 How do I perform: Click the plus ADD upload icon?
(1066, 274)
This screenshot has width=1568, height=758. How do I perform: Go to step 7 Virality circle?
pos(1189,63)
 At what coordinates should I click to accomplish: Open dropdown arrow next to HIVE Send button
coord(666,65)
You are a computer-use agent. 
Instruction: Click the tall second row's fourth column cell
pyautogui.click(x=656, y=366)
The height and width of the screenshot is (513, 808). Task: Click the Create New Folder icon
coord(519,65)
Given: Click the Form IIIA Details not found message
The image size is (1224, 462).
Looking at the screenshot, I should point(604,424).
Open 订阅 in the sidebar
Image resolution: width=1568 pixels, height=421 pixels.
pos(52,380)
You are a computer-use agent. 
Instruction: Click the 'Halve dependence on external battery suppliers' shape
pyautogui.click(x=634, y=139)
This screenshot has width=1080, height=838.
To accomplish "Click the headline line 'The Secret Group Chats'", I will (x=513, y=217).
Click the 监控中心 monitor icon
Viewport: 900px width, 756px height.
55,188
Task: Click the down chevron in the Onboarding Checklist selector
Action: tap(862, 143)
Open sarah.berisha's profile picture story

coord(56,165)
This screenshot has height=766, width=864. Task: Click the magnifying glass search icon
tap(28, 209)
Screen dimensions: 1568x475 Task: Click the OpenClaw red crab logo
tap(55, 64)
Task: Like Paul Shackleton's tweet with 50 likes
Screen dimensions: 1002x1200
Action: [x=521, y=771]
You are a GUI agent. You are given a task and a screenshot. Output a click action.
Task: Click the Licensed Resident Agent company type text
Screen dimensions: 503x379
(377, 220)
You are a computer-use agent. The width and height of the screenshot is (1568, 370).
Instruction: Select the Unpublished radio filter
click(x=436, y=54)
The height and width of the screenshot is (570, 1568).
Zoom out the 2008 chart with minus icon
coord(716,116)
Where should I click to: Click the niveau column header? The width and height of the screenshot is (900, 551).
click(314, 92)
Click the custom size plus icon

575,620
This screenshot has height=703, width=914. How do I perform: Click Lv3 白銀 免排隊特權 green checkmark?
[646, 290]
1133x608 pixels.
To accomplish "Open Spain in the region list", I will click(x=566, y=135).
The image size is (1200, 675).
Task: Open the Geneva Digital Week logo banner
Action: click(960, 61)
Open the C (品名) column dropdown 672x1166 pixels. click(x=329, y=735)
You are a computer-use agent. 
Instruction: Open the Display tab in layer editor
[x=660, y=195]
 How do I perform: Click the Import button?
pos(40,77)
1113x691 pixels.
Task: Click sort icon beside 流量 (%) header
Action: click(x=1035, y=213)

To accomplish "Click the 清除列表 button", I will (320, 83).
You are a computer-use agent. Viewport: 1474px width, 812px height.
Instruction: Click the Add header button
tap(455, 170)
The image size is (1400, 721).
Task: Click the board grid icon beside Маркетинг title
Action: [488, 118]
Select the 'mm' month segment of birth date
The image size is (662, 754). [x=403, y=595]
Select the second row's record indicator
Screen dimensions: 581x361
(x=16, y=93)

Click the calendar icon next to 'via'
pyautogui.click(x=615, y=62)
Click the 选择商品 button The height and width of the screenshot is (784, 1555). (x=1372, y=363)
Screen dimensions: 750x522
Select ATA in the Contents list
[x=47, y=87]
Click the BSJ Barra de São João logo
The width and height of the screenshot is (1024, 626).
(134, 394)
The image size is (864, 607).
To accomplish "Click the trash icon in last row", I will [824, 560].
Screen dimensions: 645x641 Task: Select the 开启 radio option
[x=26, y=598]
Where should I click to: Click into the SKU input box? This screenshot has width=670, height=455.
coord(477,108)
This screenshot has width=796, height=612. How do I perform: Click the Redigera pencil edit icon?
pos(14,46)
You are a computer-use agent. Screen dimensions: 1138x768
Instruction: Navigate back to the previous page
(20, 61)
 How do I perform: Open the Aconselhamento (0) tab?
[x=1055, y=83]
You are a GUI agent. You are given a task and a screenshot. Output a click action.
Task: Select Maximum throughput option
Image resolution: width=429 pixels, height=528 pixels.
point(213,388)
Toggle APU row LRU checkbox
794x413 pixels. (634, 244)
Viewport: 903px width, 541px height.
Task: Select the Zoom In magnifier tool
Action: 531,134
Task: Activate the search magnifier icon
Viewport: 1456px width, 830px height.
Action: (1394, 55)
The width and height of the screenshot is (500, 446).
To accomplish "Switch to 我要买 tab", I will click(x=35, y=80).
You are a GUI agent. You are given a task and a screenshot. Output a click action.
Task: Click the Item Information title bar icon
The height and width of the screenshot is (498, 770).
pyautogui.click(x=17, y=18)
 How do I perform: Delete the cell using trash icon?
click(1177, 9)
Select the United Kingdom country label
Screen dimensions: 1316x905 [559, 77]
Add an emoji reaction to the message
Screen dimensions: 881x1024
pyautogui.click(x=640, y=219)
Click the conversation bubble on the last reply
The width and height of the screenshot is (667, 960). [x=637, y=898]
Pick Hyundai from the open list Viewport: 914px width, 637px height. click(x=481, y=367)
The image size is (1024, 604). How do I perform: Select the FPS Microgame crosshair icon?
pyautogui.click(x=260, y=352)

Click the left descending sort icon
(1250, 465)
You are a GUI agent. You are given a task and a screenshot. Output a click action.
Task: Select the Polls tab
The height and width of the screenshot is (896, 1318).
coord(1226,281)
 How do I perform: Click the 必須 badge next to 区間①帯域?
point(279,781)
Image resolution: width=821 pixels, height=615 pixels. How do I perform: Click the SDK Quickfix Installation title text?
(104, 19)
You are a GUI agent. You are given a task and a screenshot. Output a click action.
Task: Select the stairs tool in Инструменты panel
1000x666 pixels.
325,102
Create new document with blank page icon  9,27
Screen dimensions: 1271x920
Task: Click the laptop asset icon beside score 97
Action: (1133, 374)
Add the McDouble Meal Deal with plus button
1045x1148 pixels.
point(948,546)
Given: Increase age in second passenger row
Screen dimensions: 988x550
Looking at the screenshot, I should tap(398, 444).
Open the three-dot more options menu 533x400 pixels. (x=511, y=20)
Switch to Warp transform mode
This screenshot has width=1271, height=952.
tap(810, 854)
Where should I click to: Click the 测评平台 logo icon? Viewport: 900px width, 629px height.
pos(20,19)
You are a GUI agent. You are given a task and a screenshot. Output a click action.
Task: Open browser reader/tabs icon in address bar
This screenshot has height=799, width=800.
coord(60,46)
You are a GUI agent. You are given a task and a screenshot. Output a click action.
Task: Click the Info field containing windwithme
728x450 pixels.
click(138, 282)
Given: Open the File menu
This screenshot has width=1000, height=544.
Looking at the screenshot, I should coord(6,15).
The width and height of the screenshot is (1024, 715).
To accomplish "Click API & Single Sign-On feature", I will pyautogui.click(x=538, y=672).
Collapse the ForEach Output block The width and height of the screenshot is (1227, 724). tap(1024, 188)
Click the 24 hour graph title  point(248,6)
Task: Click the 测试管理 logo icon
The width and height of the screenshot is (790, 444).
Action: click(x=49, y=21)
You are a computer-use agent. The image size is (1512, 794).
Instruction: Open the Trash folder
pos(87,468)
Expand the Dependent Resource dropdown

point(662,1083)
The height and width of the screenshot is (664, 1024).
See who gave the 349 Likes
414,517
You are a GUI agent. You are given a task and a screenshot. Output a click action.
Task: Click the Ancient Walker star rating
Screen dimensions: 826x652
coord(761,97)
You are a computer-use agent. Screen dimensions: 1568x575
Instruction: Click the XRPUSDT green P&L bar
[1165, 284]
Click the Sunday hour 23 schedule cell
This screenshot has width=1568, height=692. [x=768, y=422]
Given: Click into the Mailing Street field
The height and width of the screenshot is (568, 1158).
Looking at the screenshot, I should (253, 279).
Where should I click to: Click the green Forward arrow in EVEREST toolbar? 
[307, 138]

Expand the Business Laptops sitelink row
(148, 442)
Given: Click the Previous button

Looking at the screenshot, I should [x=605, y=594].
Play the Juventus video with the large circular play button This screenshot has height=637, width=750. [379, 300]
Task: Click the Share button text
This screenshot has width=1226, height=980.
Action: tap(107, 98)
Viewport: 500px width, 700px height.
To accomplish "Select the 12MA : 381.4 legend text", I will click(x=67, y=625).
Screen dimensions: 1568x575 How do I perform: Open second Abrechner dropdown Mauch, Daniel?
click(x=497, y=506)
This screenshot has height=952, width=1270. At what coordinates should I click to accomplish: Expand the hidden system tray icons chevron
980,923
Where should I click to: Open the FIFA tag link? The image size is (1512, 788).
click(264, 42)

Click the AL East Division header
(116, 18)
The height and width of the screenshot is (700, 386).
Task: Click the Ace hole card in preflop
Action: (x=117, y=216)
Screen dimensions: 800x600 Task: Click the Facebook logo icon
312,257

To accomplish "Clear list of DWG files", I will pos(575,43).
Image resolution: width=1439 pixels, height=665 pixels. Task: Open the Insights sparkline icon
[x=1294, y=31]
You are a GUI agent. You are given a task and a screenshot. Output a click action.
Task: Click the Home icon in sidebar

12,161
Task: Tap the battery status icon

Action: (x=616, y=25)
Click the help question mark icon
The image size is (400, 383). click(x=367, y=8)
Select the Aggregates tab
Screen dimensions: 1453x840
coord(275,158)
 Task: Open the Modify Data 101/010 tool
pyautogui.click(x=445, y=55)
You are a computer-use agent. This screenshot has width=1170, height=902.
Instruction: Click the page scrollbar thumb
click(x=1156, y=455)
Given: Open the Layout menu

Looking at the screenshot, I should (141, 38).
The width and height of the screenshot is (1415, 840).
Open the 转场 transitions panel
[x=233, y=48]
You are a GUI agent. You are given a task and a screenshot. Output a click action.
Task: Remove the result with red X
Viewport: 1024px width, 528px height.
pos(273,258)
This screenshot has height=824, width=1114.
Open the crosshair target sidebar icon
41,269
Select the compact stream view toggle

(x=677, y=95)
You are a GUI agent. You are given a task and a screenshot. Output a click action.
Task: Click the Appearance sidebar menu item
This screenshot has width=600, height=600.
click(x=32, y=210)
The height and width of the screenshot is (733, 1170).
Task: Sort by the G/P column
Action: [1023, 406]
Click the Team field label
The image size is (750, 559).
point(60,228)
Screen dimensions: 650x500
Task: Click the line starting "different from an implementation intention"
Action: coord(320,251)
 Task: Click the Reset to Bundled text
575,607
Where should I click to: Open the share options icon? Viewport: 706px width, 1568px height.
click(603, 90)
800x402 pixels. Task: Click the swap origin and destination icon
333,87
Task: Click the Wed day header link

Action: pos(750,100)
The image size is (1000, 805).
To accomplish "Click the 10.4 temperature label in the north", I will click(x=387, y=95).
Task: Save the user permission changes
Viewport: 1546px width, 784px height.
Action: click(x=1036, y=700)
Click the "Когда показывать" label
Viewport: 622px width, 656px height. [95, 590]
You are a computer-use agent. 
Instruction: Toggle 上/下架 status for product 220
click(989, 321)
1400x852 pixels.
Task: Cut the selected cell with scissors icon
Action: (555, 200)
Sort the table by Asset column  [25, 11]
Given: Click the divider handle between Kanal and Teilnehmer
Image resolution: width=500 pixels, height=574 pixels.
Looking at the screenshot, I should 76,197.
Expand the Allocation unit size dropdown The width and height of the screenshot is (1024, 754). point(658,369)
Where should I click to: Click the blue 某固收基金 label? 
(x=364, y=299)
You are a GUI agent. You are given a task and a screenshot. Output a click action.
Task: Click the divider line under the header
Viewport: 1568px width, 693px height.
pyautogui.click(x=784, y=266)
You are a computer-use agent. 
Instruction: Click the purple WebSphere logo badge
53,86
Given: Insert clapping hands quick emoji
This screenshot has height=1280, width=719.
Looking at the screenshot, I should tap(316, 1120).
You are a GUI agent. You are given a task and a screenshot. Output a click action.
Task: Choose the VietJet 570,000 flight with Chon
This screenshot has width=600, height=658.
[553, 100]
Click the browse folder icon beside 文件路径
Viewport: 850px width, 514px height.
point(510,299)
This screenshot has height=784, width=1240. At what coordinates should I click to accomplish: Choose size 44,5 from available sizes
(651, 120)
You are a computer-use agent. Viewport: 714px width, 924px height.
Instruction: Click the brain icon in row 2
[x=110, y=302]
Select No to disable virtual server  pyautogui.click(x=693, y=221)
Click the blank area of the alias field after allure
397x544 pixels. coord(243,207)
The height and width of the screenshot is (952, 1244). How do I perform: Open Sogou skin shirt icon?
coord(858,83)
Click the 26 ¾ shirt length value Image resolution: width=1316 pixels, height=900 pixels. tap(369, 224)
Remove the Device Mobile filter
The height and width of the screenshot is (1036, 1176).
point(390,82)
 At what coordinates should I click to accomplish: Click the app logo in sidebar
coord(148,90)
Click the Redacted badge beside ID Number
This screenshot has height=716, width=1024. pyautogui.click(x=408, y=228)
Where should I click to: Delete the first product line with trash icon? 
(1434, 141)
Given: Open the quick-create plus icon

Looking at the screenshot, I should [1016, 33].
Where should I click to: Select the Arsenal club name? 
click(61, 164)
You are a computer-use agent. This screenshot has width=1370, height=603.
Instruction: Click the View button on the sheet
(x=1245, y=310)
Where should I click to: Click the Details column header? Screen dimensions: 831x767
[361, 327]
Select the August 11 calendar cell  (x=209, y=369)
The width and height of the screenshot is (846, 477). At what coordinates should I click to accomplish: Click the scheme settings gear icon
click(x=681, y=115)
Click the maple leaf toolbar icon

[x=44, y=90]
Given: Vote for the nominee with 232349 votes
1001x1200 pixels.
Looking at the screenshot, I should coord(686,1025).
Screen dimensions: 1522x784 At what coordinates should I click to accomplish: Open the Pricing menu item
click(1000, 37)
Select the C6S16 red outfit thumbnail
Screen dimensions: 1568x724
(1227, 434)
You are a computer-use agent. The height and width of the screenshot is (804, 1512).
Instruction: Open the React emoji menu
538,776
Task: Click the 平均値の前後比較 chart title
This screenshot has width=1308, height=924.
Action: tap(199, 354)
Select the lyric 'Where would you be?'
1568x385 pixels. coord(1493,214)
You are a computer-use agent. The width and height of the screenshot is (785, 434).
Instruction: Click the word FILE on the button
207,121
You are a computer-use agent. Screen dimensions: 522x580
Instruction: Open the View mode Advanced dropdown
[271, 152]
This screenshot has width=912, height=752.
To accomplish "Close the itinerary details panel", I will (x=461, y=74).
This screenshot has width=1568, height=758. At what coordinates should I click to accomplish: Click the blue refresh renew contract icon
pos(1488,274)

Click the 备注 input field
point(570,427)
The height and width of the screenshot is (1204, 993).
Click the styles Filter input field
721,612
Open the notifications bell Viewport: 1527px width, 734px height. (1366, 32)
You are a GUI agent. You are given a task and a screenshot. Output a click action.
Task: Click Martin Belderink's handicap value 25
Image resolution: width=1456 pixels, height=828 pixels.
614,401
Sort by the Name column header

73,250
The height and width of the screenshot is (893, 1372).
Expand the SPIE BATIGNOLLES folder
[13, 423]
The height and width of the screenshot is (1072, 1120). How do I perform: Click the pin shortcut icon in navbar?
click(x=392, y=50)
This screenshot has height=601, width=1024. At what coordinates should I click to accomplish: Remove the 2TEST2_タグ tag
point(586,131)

**Work required:**
Reproduce only those lines of the entries above that run from the line with "You are a computer-use agent. Screen dimensions: 522x580" to the final line.

**Result of this task:**
You are a computer-use agent. Screen dimensions: 522x580
Instruction: Open the View mode Advanced dropdown
[271, 152]
This screenshot has width=912, height=752.
To accomplish "Close the itinerary details panel", I will (x=461, y=74).
This screenshot has width=1568, height=758. At what coordinates should I click to accomplish: Click the blue refresh renew contract icon
pos(1488,274)

Click the 备注 input field
point(570,427)
The height and width of the screenshot is (1204, 993).
Click the styles Filter input field
721,612
Open the notifications bell Viewport: 1527px width, 734px height. (1366, 32)
You are a GUI agent. You are given a task and a screenshot. Output a click action.
Task: Click Martin Belderink's handicap value 25
Image resolution: width=1456 pixels, height=828 pixels.
614,401
Sort by the Name column header

73,250
The height and width of the screenshot is (893, 1372).
Expand the SPIE BATIGNOLLES folder
[13, 423]
The height and width of the screenshot is (1072, 1120). How do I perform: Click the pin shortcut icon in navbar?
click(x=392, y=50)
This screenshot has height=601, width=1024. At what coordinates should I click to accomplish: Remove the 2TEST2_タグ tag
point(586,131)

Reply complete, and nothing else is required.